__PROBLEM TO SOLVE__:
In the data below, change each "computer-use agent" to "desktop agent" and reproduce every line with nothing else altered.

BEGIN ENTRIES PROVIDED

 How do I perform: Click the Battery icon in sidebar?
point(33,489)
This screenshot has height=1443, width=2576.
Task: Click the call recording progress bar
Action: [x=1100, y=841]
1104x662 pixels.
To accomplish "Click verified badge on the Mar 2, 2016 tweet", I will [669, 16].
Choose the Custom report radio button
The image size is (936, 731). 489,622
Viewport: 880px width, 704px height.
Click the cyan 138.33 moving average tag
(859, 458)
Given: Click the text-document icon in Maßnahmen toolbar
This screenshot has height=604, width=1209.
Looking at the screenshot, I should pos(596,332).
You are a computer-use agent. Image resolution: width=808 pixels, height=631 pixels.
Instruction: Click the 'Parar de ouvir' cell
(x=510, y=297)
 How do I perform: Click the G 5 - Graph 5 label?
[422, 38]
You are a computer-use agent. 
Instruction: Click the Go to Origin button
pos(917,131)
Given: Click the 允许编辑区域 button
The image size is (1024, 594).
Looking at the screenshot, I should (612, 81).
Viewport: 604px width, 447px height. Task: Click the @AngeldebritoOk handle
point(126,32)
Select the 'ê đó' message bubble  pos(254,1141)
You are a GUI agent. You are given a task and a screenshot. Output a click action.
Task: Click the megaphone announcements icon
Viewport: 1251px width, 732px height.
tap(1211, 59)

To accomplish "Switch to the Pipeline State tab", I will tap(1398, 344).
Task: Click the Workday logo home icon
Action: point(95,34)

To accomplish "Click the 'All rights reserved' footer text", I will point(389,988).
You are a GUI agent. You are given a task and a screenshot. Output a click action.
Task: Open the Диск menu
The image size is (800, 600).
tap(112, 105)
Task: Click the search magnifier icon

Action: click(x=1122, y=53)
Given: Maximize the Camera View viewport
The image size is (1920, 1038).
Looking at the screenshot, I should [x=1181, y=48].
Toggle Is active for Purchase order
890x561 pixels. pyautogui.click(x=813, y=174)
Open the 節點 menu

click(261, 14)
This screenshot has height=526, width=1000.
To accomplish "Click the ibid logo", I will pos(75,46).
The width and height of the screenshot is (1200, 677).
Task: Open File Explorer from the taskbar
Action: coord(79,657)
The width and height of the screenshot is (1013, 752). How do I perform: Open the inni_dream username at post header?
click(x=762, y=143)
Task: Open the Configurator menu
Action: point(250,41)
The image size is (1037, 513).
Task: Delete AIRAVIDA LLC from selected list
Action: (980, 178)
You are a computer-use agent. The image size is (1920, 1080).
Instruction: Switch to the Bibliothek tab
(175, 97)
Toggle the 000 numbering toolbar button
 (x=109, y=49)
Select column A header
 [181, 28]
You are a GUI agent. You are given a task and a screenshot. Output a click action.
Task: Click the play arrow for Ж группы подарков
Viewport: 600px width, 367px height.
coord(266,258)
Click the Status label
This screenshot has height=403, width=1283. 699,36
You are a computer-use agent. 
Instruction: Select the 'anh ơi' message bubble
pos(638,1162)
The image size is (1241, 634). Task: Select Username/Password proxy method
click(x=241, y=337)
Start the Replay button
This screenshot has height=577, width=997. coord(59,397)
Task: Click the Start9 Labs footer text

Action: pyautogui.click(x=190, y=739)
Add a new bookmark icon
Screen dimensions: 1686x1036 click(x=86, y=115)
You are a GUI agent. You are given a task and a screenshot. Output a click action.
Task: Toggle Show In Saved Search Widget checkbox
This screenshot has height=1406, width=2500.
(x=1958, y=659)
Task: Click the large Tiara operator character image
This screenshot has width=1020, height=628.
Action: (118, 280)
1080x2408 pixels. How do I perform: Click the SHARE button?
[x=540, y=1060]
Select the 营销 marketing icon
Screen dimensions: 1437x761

END ENTRIES PROVIDED

__ANSWER BELOW__:
 How do I perform: Click the Battery icon in sidebar?
point(33,489)
This screenshot has height=1443, width=2576.
Task: Click the call recording progress bar
Action: [x=1100, y=841]
1104x662 pixels.
To accomplish "Click verified badge on the Mar 2, 2016 tweet", I will [669, 16].
Choose the Custom report radio button
The image size is (936, 731). 489,622
Viewport: 880px width, 704px height.
Click the cyan 138.33 moving average tag
(859, 458)
Given: Click the text-document icon in Maßnahmen toolbar
This screenshot has height=604, width=1209.
Looking at the screenshot, I should pos(596,332).
You are a desktop agent. Image resolution: width=808 pixels, height=631 pixels.
Instruction: Click the 'Parar de ouvir' cell
(x=510, y=297)
 How do I perform: Click the G 5 - Graph 5 label?
[422, 38]
You are a desktop agent. 
Instruction: Click the Go to Origin button
pos(917,131)
Given: Click the 允许编辑区域 button
The image size is (1024, 594).
Looking at the screenshot, I should (612, 81).
Viewport: 604px width, 447px height. Task: Click the @AngeldebritoOk handle
point(126,32)
Select the 'ê đó' message bubble  pos(254,1141)
You are a GUI agent. You are given a task and a screenshot. Output a click action.
Task: Click the megaphone announcements icon
Viewport: 1251px width, 732px height.
tap(1211, 59)

To accomplish "Switch to the Pipeline State tab", I will tap(1398, 344).
Task: Click the Workday logo home icon
Action: point(95,34)

To accomplish "Click the 'All rights reserved' footer text", I will point(389,988).
You are a GUI agent. You are given a task and a screenshot. Output a click action.
Task: Open the Диск menu
The image size is (800, 600).
tap(112, 105)
Task: Click the search magnifier icon

Action: click(x=1122, y=53)
Given: Maximize the Camera View viewport
The image size is (1920, 1038).
Looking at the screenshot, I should [x=1181, y=48].
Toggle Is active for Purchase order
890x561 pixels. pyautogui.click(x=813, y=174)
Open the 節點 menu

click(261, 14)
This screenshot has height=526, width=1000.
To accomplish "Click the ibid logo", I will pos(75,46).
The width and height of the screenshot is (1200, 677).
Task: Open File Explorer from the taskbar
Action: coord(79,657)
The width and height of the screenshot is (1013, 752). How do I perform: Open the inni_dream username at post header?
click(x=762, y=143)
Task: Open the Configurator menu
Action: point(250,41)
The image size is (1037, 513).
Task: Delete AIRAVIDA LLC from selected list
Action: (980, 178)
You are a desktop agent. The image size is (1920, 1080).
Instruction: Switch to the Bibliothek tab
(175, 97)
Toggle the 000 numbering toolbar button
 (x=109, y=49)
Select column A header
 [181, 28]
You are a GUI agent. You are given a task and a screenshot. Output a click action.
Task: Click the play arrow for Ж группы подарков
Viewport: 600px width, 367px height.
coord(266,258)
Click the Status label
This screenshot has height=403, width=1283. 699,36
You are a desktop agent. 
Instruction: Select the 'anh ơi' message bubble
pos(638,1162)
The image size is (1241, 634). Task: Select Username/Password proxy method
click(x=241, y=337)
Start the Replay button
This screenshot has height=577, width=997. coord(59,397)
Task: Click the Start9 Labs footer text

Action: pyautogui.click(x=190, y=739)
Add a new bookmark icon
Screen dimensions: 1686x1036 click(x=86, y=115)
You are a GUI agent. You are given a task and a screenshot. Output a click action.
Task: Toggle Show In Saved Search Widget checkbox
This screenshot has height=1406, width=2500.
(x=1958, y=659)
Task: Click the large Tiara operator character image
This screenshot has width=1020, height=628.
Action: (118, 280)
1080x2408 pixels. How do I perform: Click the SHARE button?
[x=540, y=1060]
Select the 营销 marketing icon
Screen dimensions: 1437x761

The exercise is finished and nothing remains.